Der Beschwerdeführer rügt - fast ausschliesslich appellatorisch - im
wesentlichen Willkür, begründet indessen den fraglichen Einwand unter
diesem Gesichtspunkt nicht genügend. Eine Verletzung des rechtlichen Gehörs
rügt er nicht, jedenfalls nicht ausdrücklich. Unter diesen Umständen
wäre nach der erwähnten bundesgerichtlichen Praxis auf die Beschwerde
in diesem Punkt grundsätzlich nicht einzutreten. Nachdem aber ein Fehler
im erstinstanzlichen Verfahren bereits feststeht, sind in diesem Fall an
die Begründungspflicht nicht allzu strenge Anforderungen zu stellen und
deshalb der Passus, das Nichterheben des Ergebnisses der "Fotoaktion" sei
"mit Art. 4 BV nicht zu vereinbaren", sinngemäss als Rüge der Verletzung
des rechtlichen Gehörs entgegenzunehmen.

    b) Zu prüfen bleibt, ob der erstinstanzliche Verstoss gegen die
Aktenführungspflicht eine Verweigerung des rechtlichen Gehörs in
einem Ausmasse darstellt, das die Aufhebung des angefochtenen Urteils
rechtfertigen würde. Das trifft nicht zu. Das Obergericht führte aus,
der Anwalt des Beschwerdeführers habe bezüglich der "Fotoaktion" folgendes
geltend gemacht:

    "Auch seien von Polizisten vergrösserte Fotos angefertigt worden,
welche
   u.a. einem Veloverkäufer vorgezeigt worden seien. Letzterer habe
   ebenfalls erklärt, der abgebildete Fahrer sei nicht R."
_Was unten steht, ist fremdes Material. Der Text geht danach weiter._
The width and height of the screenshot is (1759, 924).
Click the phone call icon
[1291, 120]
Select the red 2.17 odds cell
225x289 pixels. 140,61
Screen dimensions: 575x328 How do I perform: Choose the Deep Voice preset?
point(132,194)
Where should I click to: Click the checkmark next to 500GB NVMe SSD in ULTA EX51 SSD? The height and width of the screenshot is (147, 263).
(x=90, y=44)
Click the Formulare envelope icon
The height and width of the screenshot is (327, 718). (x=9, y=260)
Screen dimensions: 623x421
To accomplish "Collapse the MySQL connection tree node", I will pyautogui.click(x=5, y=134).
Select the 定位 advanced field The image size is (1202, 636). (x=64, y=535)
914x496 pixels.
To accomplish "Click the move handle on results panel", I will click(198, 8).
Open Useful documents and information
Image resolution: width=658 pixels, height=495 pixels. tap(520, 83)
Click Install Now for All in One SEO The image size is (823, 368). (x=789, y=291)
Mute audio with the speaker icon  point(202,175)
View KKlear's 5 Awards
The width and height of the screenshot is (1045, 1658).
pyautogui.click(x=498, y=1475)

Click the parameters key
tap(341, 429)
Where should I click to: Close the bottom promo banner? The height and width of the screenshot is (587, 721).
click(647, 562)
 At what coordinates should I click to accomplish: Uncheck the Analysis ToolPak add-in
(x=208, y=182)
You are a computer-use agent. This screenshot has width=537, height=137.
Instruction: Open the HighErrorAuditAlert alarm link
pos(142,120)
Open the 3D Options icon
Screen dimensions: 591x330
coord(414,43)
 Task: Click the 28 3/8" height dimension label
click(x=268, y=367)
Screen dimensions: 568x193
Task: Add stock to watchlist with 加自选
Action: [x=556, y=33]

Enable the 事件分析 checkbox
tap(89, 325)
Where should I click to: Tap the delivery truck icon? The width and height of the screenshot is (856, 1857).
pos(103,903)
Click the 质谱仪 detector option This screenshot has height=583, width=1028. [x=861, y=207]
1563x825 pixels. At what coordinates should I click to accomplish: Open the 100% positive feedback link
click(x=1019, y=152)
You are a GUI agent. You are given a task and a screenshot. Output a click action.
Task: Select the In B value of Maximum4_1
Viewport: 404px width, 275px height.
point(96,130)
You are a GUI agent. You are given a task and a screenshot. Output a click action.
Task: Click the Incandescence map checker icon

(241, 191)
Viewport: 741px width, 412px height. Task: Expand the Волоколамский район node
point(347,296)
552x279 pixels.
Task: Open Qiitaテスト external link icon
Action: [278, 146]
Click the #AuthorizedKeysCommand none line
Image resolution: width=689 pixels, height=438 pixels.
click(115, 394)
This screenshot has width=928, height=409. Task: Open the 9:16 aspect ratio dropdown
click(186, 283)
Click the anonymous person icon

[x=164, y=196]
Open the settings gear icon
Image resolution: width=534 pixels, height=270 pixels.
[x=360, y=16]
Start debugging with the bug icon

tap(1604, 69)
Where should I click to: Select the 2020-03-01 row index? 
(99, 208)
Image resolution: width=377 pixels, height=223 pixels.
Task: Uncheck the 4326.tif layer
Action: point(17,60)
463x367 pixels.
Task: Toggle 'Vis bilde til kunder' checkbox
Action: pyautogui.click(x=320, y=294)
    Daran anschliessend kam es zum Schluss, diese Erläuterungen
(u.a. Vorzeigen der Fotos und Stellungnahme des Velohändlers) änderten
"nichts an der Unglaubwürdigkeit der vom Angeschuldigten erzählten
Geschichte". Das bedeutet nichts anderes, als dass das Obergericht zum
Ausdruck brachte, es wäre selbst bei Aktenkundigkeit der Erhebungen zu
keinem anderen als dem genannten Beweisergebnis gelangt. Dieser Schluss
ist zulässig, denn der Richter kann das Beweisverfahren schliessen, wenn
er aufgrund bereits abgenommener Beweise seine Überzeugung gebildet hat
und er ohne Willkür in vorweggenommener Beweiswürdigung annehmen kann,
dass diese seine Überzeugung durch weitere Beweiserhebungen nicht geändert
würde (BGE 103 Ia 491 mit Hinweisen; 103 IV 300 E. 1a). Inwiefern dieser
in antizipierter Beweiswürdigung vom Obergericht getroffene Schluss
willkürlich sein könnte, wird nicht dargelegt. Er steht im übrigen in
Einklang mit Art. 317 Abs. 2 StrV/BE, wonach die Strafkammer die ihr
notwendig erscheinende Vervollständigung der Beweisaufnahme anordnen kann,
von Amtes wegen aber dazu nicht verpflichtet ist. Als Verweigerung des
rechtlichen Gehörs kann die unterlassene Pflicht, etwas aktenkundig
zu machen, aber nicht anders behandelt werden als der Verzicht auf
Durchführung zusätzlicher Abklärungen. Die Beschwerde ist demzufolge in
diesem Punkt als unbegründet abzuweisen.